- **WORK TO COMPLETE**: Transcribe the records exactly from the line with "Where should I click to: Open the comment" to the end, both included.

- **RECORD EXTRACTS**:
• • • • • • •
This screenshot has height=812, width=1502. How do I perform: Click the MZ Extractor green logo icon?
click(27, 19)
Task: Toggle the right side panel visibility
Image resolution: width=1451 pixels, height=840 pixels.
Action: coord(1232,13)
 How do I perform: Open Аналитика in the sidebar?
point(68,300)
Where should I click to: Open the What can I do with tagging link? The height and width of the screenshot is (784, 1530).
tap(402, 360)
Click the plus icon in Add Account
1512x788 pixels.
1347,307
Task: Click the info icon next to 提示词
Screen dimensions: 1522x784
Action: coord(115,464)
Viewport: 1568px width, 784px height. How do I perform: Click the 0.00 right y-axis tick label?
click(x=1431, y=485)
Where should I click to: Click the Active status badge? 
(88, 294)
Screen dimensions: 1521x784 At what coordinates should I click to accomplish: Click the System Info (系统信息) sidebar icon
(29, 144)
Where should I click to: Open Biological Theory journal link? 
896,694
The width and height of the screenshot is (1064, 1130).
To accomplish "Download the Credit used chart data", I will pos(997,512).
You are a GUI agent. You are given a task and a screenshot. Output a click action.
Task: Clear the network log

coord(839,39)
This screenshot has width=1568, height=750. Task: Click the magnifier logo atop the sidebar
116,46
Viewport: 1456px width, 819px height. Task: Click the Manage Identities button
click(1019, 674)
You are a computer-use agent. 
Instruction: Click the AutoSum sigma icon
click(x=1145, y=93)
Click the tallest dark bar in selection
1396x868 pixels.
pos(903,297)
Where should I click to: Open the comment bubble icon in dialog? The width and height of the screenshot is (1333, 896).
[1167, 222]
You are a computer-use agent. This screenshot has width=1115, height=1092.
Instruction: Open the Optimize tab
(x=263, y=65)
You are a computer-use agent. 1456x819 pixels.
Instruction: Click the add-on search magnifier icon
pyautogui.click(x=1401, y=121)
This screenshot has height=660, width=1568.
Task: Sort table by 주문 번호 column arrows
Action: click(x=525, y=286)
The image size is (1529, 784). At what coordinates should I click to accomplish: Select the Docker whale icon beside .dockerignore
• • • • • • •
- **RESPONSE TO THIS TASK**:
Where should I click to: Open the comment bubble icon in dialog? The width and height of the screenshot is (1333, 896).
[1167, 222]
You are a computer-use agent. This screenshot has width=1115, height=1092.
Instruction: Open the Optimize tab
(x=263, y=65)
You are a computer-use agent. 1456x819 pixels.
Instruction: Click the add-on search magnifier icon
pyautogui.click(x=1401, y=121)
This screenshot has height=660, width=1568.
Task: Sort table by 주문 번호 column arrows
Action: click(x=525, y=286)
The image size is (1529, 784). At what coordinates should I click to accomplish: Select the Docker whale icon beside .dockerignore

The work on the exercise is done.